• _What you need to do_
Rewrite the material from the line containing "You are a GUI" through the end, inclusive, changing "input field" to "text box" and keeping everything else the same. Leave the pictures out of your answer.

• _Records for processing_
## START
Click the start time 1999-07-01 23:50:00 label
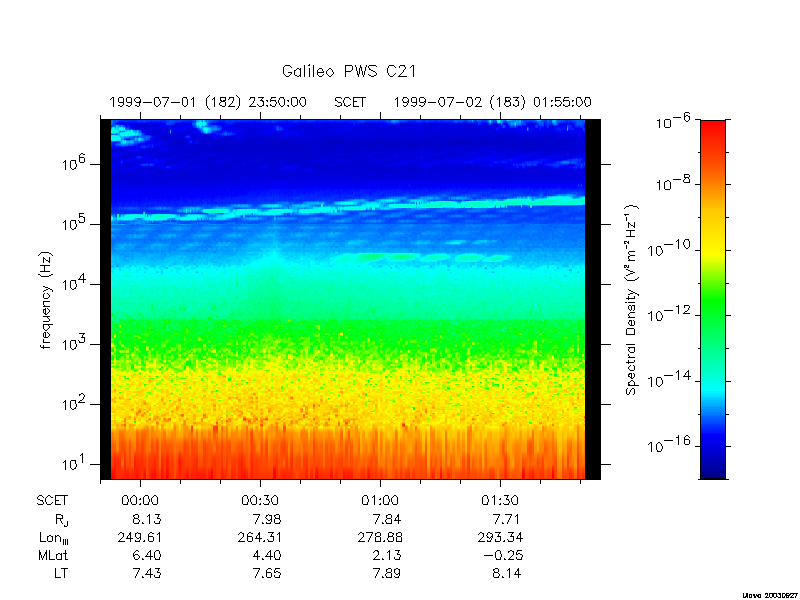The width and height of the screenshot is (800, 600). point(208,103)
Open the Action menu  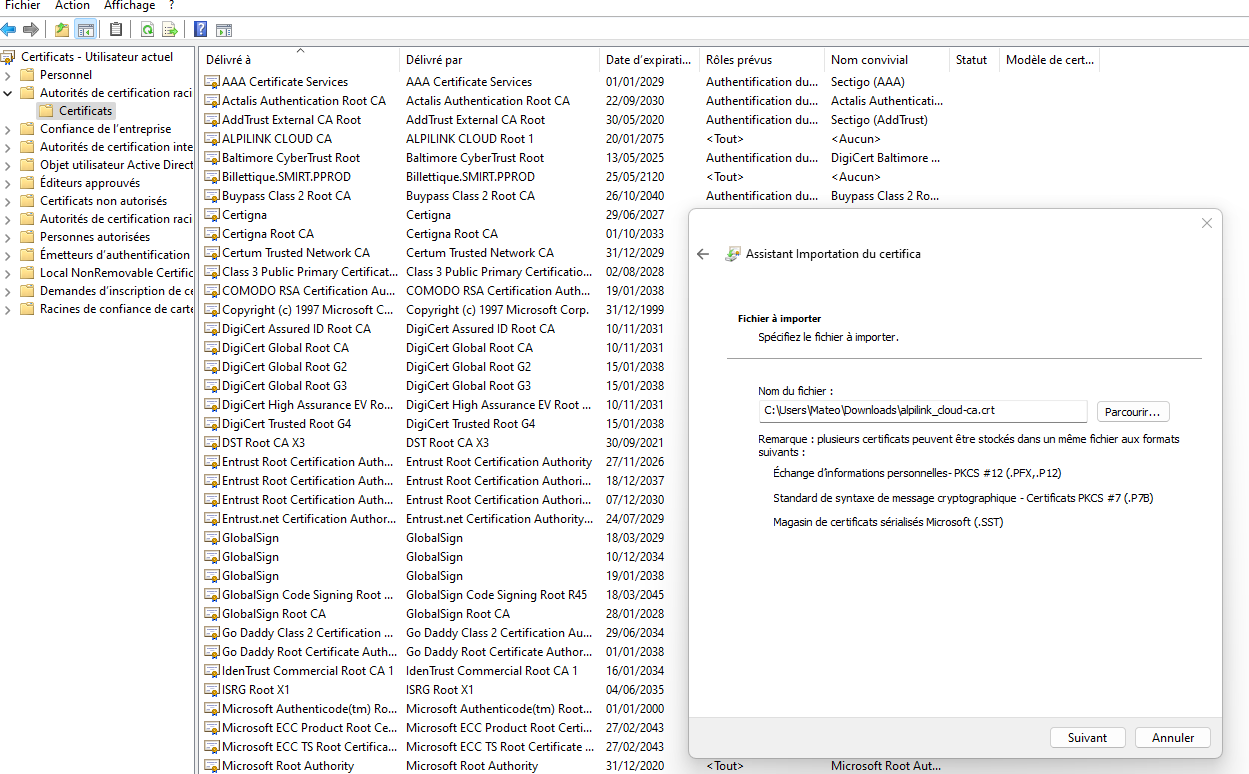72,6
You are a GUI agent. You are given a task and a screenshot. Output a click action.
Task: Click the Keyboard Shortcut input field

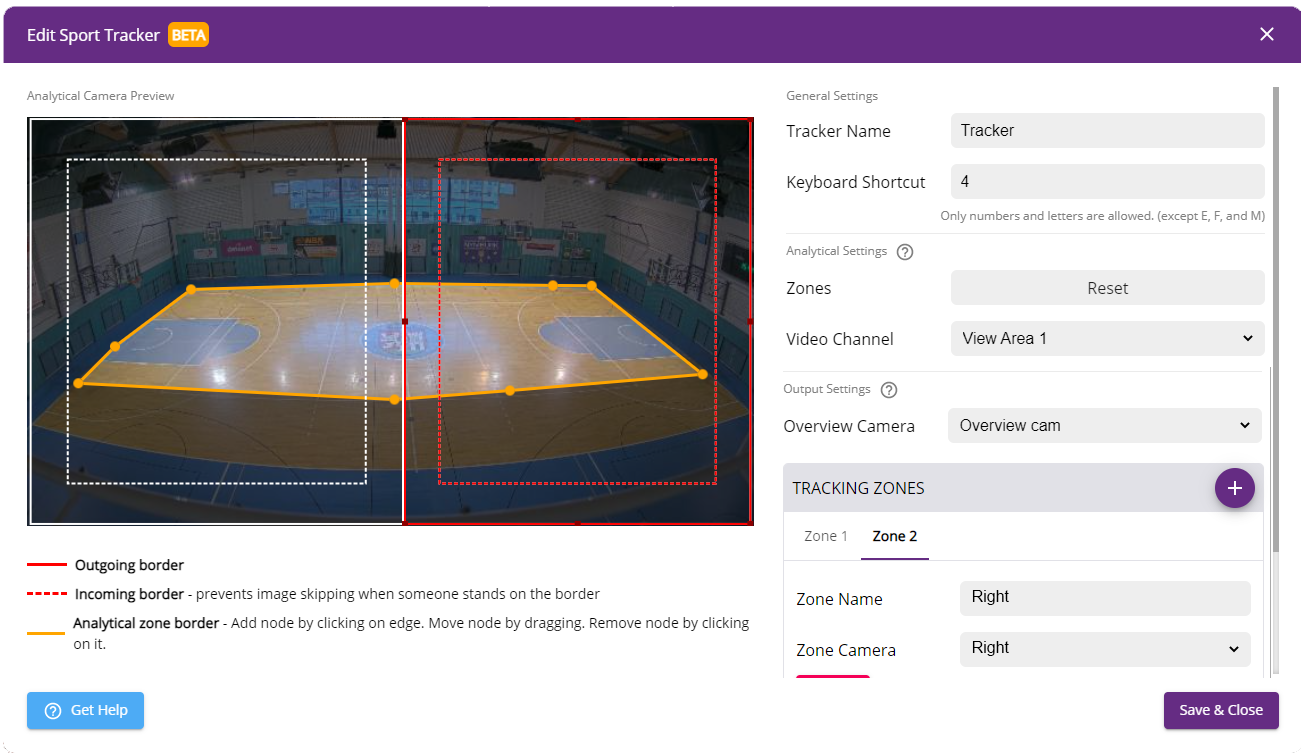(1107, 182)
## END
• _Solved problem_
You are a GUI agent. You are given a task and a screenshot. Output a click action.
Task: Click the Keyboard Shortcut text box

(1107, 182)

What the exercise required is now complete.